Mario Liechti (links) wurde an den Berufsmeisterschaften von Experte Markus Lempen begleitet.

zvg/Swissskills

«Ich war mit meiner Leistung auch an den Wettkampftagen immer zufrieden», erklärt Mario Liechti. An den Euroskills vom 22. bis 26. September in Graz (Österreich) trat der Elektroniker gegen die europäische Konkurrenz an.

In seiner Kategorie waren die Wettkampftage laut Liechti aussergewöhnlich lange. «Es gab viele Verlängerungen und Wartezeiten», so der 22-Jährige. In Momenten wie diesen sei es wichtig, die Konzentration hochzuhalten. Er berichtet:

«Das habe ich jeweils geschafft, auch weil wir es im Vorfeld trainiert hatten.»

Im Wettbewerbsfeld waren neben Liechti Elektroniker aus Österreich, Russland, Portugal und der Slowakei dabei. «Die Konkurrenz war sehr stark», erzählt Liechti. So sei es am Ende der Wettkampftage schwierig gewesen, die eigene Leistung einzuschätzen.

Die letzten Stunden brachten die grösste Herausforderung

Liechti ist in Villigen beim Paul-Scherrer-Institut angestellt.

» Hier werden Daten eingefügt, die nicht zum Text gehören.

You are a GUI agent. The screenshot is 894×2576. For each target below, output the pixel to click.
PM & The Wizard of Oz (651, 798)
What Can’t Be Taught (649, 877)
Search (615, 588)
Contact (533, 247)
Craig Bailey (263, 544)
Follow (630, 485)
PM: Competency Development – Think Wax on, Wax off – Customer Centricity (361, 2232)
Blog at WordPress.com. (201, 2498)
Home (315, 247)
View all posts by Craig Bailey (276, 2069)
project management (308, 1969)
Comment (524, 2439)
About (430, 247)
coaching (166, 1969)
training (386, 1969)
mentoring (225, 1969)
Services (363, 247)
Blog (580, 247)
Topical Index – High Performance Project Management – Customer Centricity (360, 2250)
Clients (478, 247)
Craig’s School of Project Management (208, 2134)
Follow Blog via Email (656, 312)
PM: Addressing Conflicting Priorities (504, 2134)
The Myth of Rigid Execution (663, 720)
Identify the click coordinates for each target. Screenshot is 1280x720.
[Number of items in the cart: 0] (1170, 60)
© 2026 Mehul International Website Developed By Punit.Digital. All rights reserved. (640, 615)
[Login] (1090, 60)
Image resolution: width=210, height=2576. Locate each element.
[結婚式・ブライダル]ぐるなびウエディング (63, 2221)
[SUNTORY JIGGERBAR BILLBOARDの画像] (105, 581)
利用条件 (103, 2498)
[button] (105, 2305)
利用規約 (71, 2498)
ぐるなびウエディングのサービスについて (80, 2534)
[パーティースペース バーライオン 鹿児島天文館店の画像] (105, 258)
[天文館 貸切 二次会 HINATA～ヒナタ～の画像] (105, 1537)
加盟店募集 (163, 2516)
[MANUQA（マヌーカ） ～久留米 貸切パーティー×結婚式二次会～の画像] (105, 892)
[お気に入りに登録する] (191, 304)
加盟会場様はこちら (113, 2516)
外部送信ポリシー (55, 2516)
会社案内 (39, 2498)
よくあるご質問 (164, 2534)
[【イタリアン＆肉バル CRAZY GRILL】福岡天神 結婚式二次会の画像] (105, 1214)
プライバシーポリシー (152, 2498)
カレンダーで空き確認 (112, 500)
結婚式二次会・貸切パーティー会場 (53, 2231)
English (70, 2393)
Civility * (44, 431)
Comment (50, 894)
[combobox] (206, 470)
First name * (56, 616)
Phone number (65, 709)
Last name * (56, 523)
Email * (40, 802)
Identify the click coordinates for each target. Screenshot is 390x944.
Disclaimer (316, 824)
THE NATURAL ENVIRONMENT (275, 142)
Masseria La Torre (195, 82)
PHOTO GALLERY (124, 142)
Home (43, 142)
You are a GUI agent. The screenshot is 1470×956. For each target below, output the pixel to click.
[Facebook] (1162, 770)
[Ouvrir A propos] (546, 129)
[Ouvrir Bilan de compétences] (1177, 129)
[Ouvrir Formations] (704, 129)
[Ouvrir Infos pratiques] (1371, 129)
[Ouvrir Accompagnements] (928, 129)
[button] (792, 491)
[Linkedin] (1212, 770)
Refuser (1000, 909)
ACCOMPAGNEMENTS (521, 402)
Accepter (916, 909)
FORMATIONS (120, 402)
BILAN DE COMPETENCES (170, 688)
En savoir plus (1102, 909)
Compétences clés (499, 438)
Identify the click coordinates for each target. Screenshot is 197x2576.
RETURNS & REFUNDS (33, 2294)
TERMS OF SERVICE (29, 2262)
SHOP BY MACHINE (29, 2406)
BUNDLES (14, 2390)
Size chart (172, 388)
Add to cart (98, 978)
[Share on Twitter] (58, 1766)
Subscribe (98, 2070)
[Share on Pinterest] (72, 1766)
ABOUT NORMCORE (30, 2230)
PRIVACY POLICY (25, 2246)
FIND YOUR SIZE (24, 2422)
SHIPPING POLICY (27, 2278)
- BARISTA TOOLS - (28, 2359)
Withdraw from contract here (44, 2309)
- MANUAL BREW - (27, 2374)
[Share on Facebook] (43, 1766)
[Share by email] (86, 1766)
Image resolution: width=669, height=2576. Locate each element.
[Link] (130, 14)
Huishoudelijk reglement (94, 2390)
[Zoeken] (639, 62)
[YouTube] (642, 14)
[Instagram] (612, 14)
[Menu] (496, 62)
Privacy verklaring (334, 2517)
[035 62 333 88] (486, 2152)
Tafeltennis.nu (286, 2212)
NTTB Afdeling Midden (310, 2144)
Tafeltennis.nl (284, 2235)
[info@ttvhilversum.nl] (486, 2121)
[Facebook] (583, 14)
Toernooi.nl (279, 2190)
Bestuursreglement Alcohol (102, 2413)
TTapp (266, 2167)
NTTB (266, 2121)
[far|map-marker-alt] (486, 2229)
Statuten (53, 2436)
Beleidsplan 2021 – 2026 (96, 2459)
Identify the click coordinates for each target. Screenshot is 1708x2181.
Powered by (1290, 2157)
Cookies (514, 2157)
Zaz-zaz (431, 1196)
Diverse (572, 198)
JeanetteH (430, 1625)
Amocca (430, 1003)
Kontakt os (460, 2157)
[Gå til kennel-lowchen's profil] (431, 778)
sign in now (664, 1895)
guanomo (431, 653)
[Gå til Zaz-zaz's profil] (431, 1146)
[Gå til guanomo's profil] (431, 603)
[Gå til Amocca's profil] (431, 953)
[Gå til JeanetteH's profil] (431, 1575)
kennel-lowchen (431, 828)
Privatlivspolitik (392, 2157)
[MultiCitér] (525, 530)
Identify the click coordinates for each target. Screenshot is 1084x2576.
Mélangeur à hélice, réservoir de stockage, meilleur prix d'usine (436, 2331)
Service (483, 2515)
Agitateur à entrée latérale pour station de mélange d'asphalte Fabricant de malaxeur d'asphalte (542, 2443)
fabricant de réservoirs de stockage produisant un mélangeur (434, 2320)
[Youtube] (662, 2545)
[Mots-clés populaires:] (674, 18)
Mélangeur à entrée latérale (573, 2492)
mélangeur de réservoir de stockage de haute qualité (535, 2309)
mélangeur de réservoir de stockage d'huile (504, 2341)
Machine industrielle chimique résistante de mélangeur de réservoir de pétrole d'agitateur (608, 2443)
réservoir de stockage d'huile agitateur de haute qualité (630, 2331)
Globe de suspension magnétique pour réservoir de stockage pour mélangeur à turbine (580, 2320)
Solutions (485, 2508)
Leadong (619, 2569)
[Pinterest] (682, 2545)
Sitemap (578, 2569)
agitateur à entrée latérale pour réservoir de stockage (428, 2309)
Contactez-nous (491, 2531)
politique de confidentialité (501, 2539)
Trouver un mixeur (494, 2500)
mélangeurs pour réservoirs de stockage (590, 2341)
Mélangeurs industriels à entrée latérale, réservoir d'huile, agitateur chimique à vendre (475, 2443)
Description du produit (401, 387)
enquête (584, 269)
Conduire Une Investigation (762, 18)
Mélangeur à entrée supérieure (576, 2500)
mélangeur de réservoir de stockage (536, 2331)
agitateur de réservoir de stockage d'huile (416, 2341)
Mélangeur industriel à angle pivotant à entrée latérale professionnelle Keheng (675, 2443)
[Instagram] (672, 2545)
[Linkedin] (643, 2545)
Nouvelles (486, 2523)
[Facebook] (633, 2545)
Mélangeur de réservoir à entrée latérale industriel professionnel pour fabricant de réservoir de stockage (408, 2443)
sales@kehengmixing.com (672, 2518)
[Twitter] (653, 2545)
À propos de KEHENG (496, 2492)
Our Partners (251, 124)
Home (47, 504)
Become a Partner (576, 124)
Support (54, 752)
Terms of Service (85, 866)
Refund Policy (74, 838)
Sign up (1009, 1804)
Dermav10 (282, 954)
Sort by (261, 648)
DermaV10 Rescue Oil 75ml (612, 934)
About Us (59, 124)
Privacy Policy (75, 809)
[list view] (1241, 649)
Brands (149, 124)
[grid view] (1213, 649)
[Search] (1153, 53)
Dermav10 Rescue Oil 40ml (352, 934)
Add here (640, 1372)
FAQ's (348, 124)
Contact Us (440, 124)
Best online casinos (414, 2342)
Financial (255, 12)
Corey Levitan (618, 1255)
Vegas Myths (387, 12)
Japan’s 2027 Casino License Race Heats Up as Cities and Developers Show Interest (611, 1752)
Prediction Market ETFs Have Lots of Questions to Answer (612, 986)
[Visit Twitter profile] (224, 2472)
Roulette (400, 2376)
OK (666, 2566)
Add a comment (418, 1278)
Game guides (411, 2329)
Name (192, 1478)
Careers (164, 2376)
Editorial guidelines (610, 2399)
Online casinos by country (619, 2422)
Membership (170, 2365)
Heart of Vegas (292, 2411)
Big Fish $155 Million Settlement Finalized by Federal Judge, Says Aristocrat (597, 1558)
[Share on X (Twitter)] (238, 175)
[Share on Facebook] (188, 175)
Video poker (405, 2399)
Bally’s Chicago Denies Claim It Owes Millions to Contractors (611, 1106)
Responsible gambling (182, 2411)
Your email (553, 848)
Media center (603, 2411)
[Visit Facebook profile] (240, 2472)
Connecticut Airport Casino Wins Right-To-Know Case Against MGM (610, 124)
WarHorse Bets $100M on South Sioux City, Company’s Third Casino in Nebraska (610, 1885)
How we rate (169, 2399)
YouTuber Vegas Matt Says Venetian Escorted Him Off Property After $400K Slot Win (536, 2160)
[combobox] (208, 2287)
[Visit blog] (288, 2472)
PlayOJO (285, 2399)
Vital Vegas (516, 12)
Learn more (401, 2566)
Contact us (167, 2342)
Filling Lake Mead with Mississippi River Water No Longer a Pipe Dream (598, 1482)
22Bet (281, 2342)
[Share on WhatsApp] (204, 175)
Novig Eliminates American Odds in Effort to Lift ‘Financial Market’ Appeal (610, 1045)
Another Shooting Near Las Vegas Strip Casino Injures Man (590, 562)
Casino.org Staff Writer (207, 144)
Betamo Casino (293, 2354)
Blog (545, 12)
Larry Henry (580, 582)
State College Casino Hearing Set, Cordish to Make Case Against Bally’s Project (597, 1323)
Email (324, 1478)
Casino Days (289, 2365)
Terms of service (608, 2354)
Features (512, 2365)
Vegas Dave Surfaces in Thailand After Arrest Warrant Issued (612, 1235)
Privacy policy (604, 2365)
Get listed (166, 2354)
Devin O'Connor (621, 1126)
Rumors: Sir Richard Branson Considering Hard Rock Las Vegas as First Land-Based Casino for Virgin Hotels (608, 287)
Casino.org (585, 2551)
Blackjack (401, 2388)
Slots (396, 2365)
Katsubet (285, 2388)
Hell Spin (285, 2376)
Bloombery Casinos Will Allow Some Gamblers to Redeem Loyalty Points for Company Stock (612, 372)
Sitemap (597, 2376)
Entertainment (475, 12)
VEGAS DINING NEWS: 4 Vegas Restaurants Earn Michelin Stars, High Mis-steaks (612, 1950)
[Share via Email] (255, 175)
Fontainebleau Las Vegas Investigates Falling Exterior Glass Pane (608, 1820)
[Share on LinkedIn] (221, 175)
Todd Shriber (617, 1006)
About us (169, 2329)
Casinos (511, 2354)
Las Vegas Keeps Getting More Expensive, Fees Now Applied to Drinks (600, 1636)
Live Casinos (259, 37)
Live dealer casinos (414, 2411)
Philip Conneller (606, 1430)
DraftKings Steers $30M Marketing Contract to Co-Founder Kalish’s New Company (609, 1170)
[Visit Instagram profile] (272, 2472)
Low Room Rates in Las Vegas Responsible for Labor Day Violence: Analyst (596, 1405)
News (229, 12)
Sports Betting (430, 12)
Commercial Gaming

Liechti ist in Villigen beim Paul-Scherrer-Institut angestellt.

zvg/Swissskills

Kurz vor Ende des Wettkampfs, am Samstagabend, 25. September, wurde Liechti mit einer schwierigen Situation konfrontiert. In der finalen Aufgabe mussten die Elektroniker Fehler auf einer Leiterplatte finden.

«Ich habe einen Fehler auf dem Sensor neben der Platte entdeckt, was zu einem grossen Zeitverlust führte», erzählt Liechti. «Ich war an diesem Punkt sehr durcheinander.»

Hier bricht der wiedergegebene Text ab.